Task Lifecycle
A task moves from an idea into queued work, active execution, review, and a final result. The UI exposes that lifecycle through the board, task detail page, thread, changes view, schedules, and review actions.
Status Flow
Typical task execution moves from pending to queued to running, then to a terminal status: completed, failed, or cancelled.

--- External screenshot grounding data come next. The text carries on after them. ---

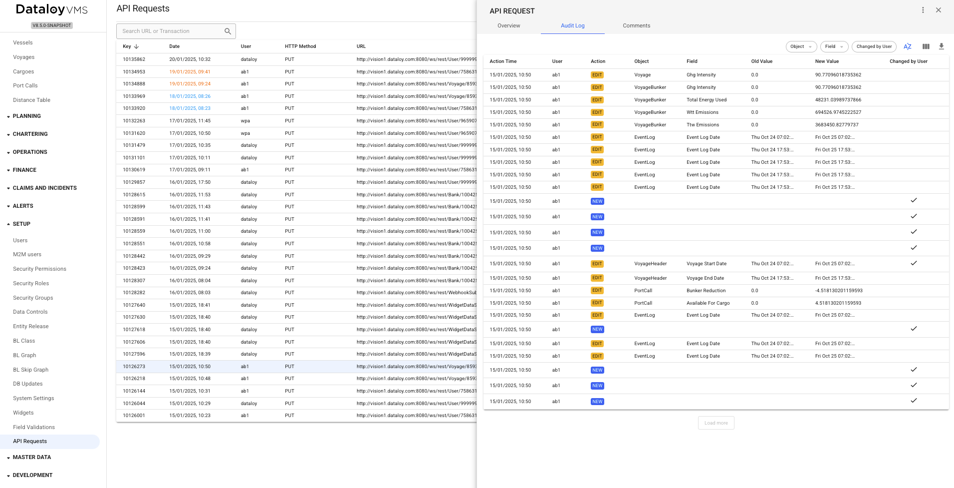This screenshot has width=954, height=488.
Task: Toggle the Changed by User filter chip
Action: [x=874, y=46]
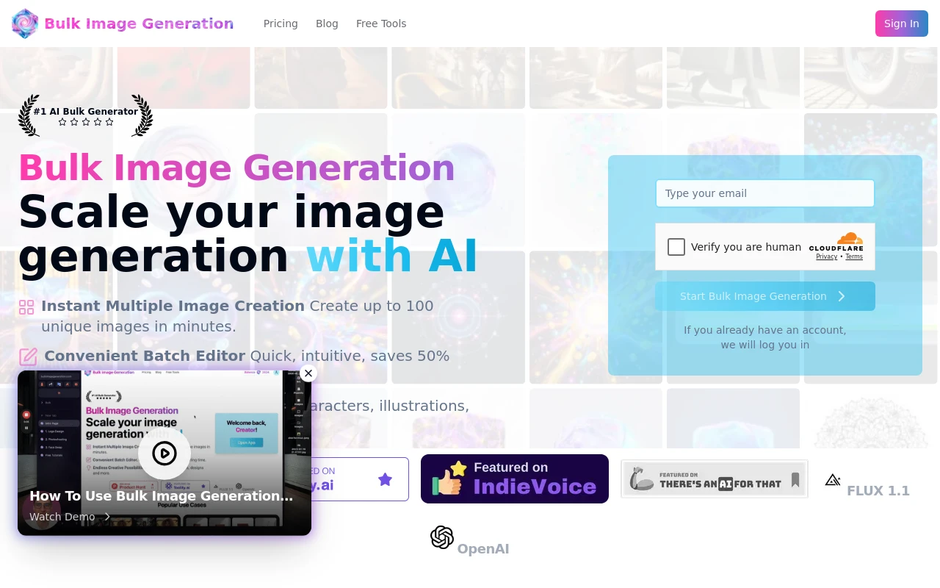
Task: Click the Type your email field
Action: [765, 193]
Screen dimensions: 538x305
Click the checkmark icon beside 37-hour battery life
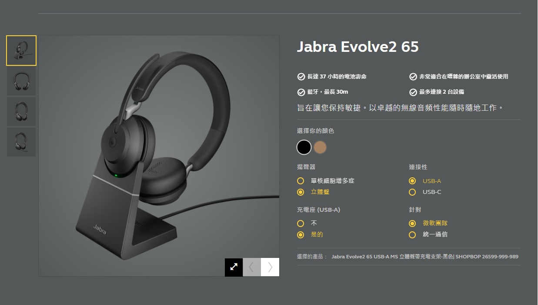click(301, 77)
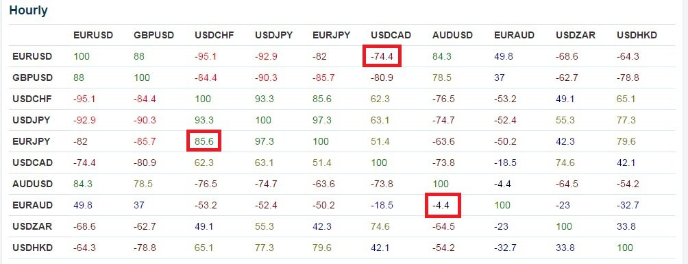688x264 pixels.
Task: Select the USDHKD row label
Action: tap(32, 248)
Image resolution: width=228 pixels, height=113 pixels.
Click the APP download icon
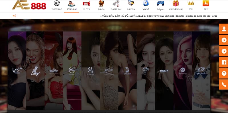205,3
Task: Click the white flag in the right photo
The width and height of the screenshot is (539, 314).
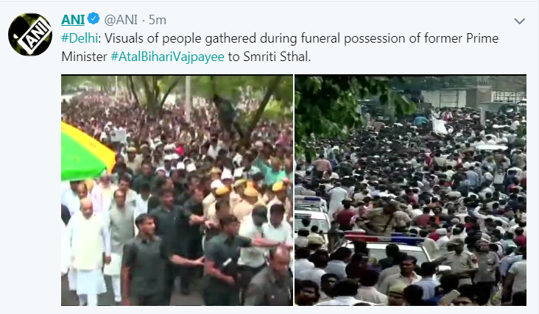Action: pyautogui.click(x=439, y=125)
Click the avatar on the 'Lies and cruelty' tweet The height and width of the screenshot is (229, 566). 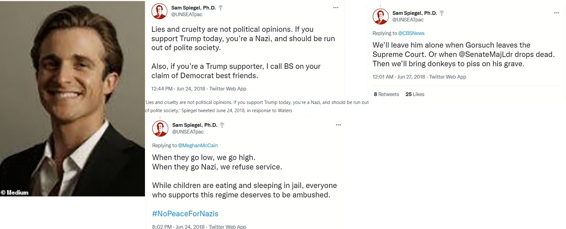[159, 11]
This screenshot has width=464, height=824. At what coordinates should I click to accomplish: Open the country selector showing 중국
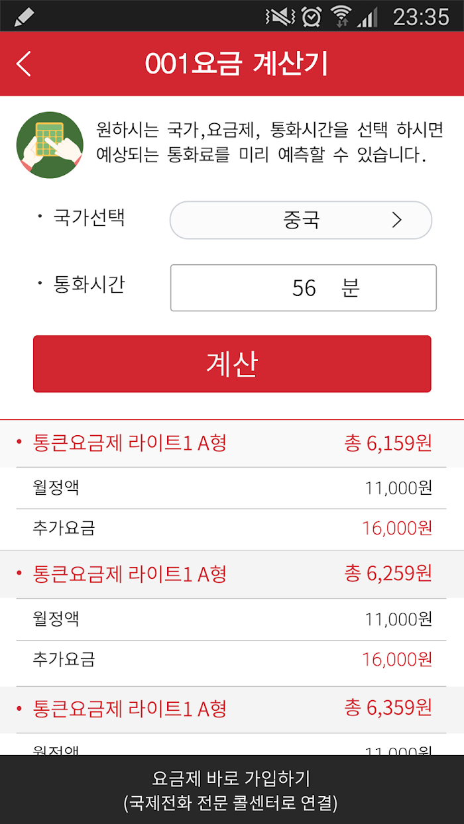tap(301, 220)
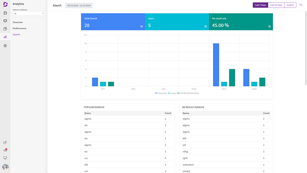Select the analytics bar chart sidebar icon
Viewport: 307px width, 173px height.
(x=5, y=37)
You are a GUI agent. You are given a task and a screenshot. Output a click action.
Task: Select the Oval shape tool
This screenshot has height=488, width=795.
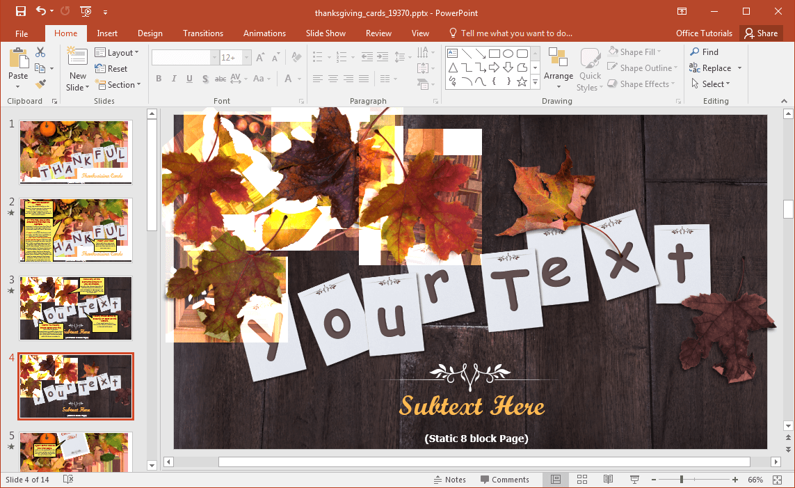(508, 52)
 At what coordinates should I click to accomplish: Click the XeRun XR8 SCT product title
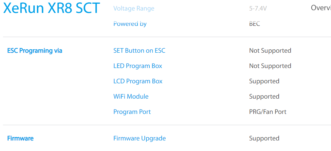(x=52, y=8)
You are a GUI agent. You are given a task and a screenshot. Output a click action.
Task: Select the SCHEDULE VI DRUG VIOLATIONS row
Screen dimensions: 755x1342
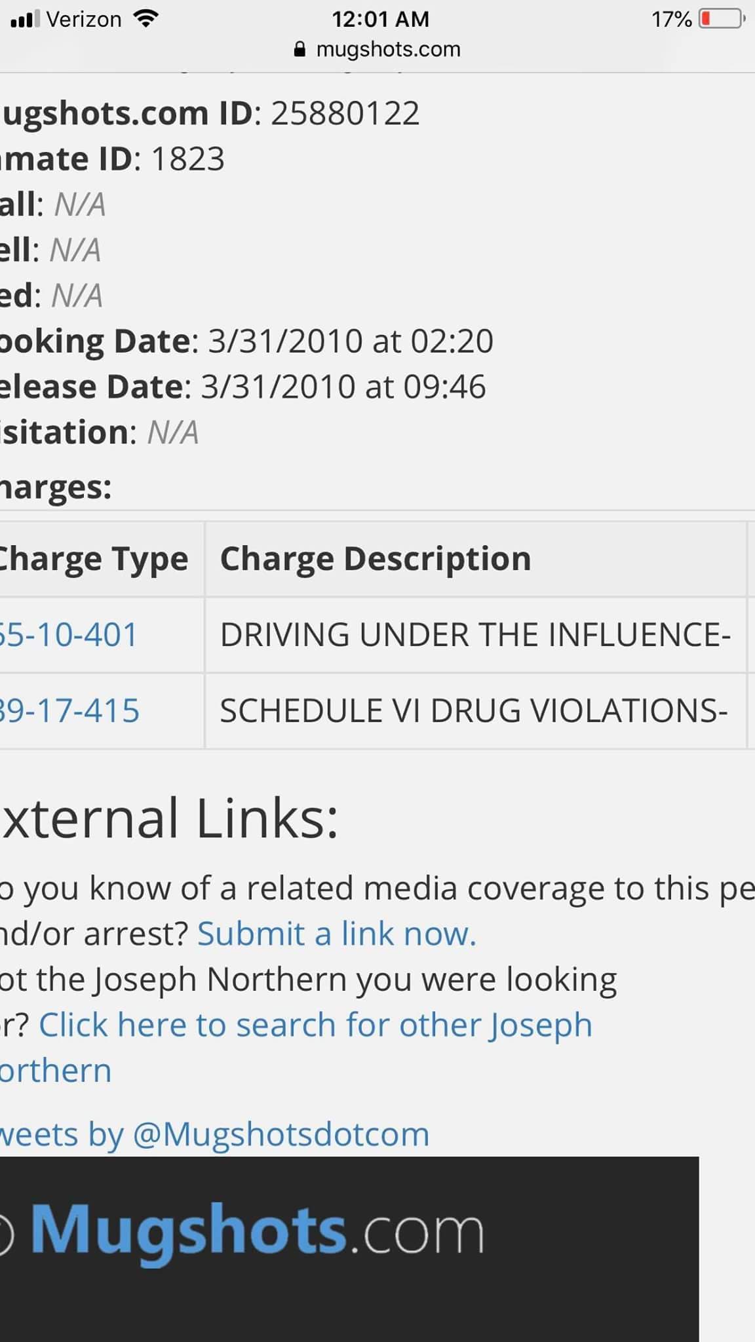click(374, 711)
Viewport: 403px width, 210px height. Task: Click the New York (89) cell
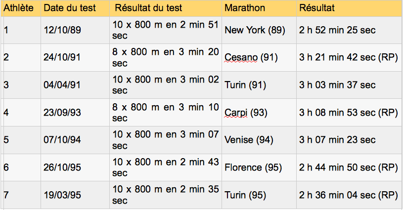pyautogui.click(x=255, y=30)
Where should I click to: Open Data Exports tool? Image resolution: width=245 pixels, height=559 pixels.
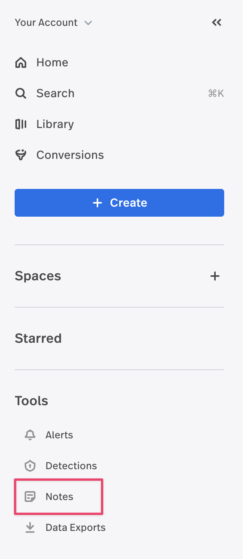tap(76, 527)
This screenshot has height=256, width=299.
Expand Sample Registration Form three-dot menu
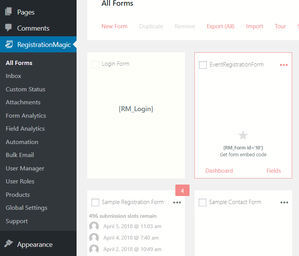(177, 203)
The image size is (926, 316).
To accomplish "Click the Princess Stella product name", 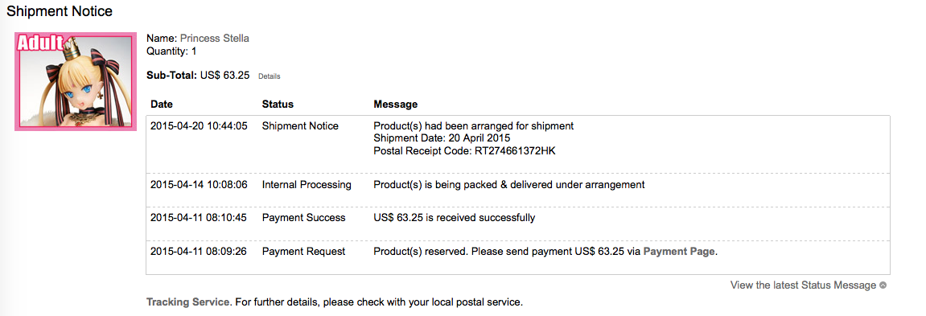I will coord(214,39).
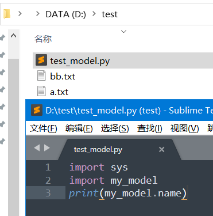Click the a.txt text file icon
Screen dimensions: 213x216
point(41,91)
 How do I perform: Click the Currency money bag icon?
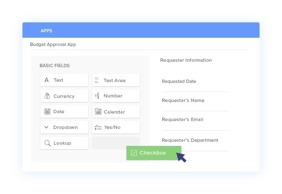pos(47,96)
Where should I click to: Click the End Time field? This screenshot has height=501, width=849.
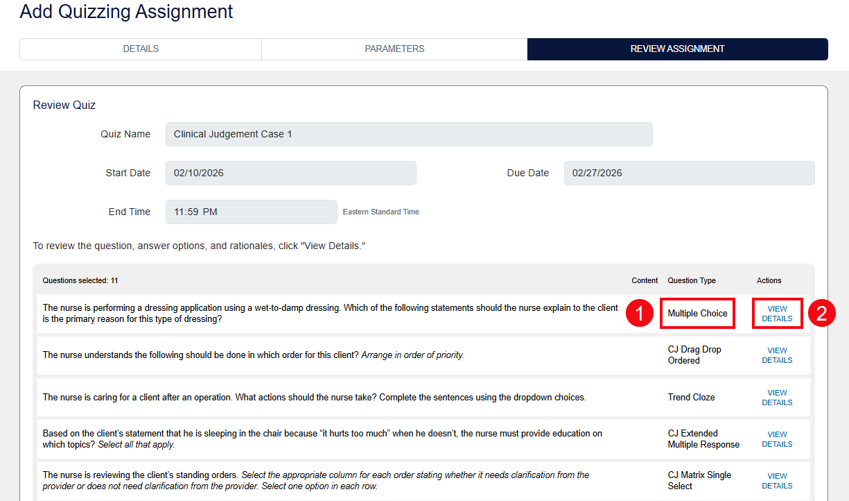point(251,212)
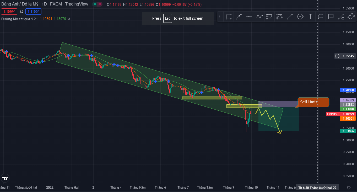Open the Rectangle drawing tool
Viewport: 357px width, 192px height.
pos(228,17)
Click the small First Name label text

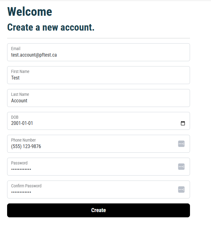tap(20, 71)
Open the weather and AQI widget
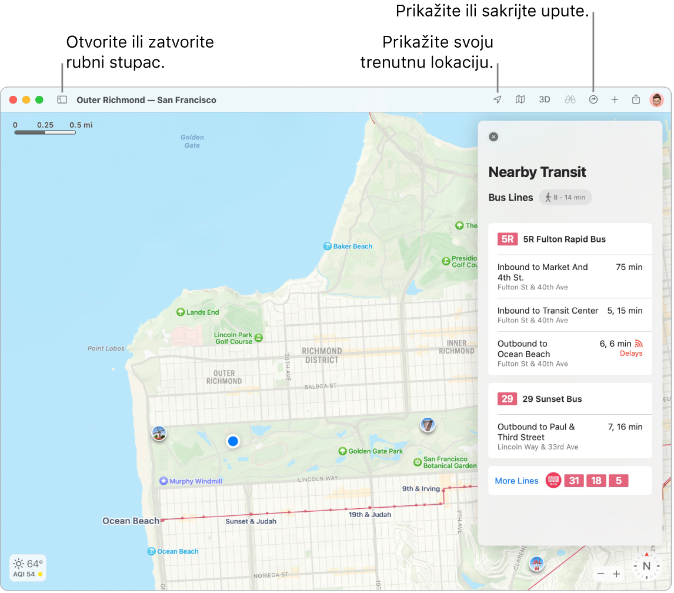This screenshot has height=593, width=674. pyautogui.click(x=27, y=568)
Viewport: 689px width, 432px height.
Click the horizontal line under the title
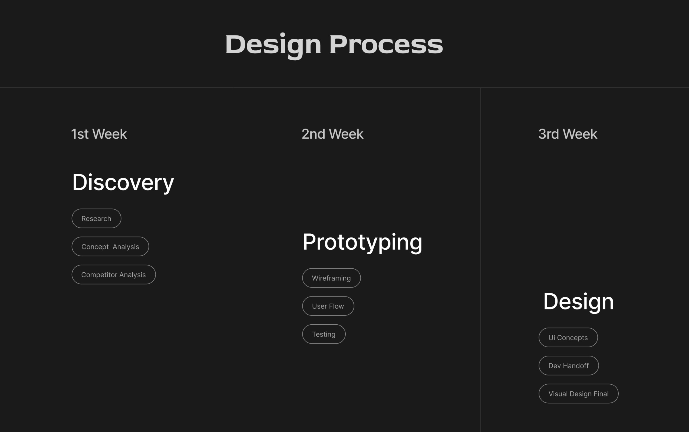click(x=345, y=88)
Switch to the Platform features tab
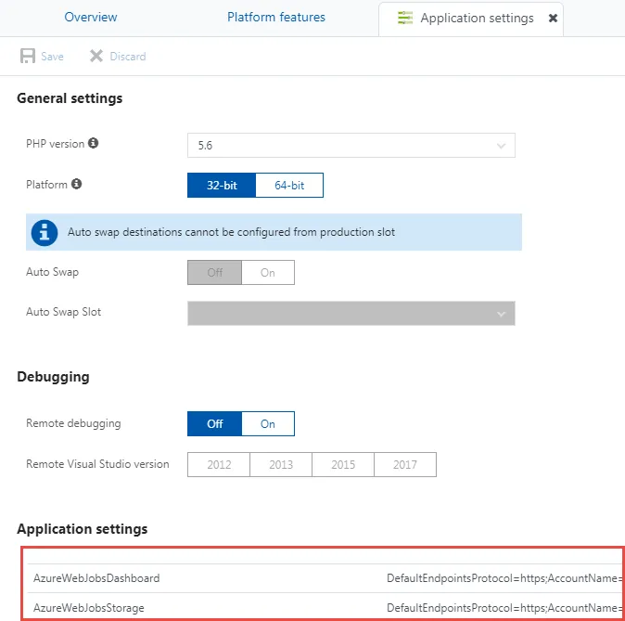This screenshot has height=621, width=625. pyautogui.click(x=276, y=18)
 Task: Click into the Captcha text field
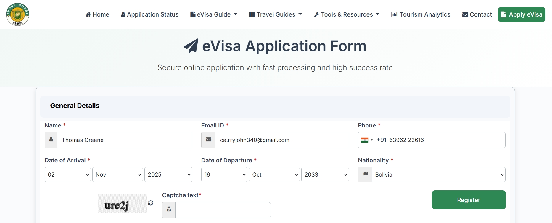click(x=223, y=210)
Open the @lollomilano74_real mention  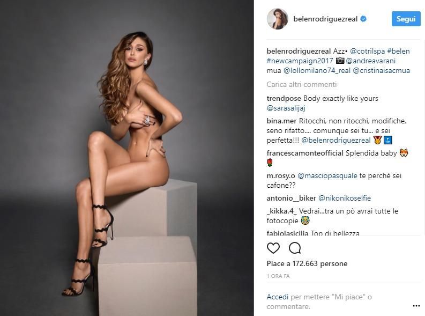[x=317, y=70]
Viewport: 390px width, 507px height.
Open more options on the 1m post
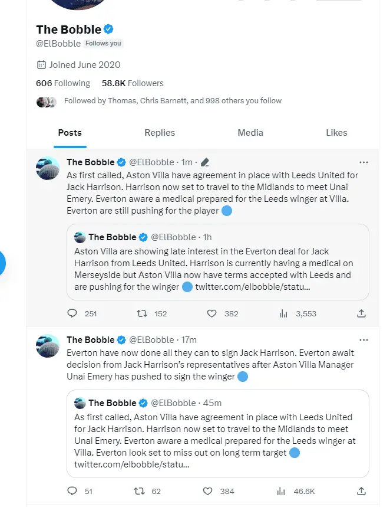pyautogui.click(x=363, y=162)
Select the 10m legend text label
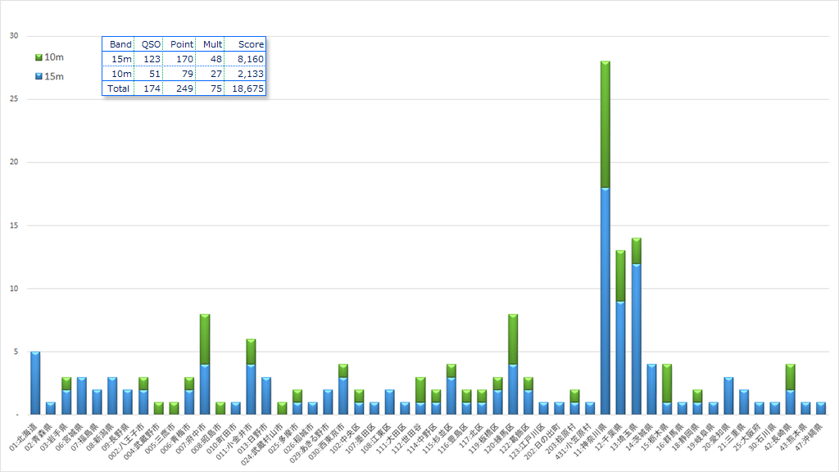 [54, 57]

Chained child tasks may begin as blocked until their parent condition is met.
User-Visible Lifecycle Areas
- Task card on the board.
- Task detail status and execution history.
- Thread view for follow-up messages.
- Changes view for diffs and live file changes.
- Schedule tab when recurring execution is configured.
- Chain configuration for delegated child work.
- Worktree controls for merge, pull request, conflict resolution, abort, and cleanup.
- Review comments and submitted review notes.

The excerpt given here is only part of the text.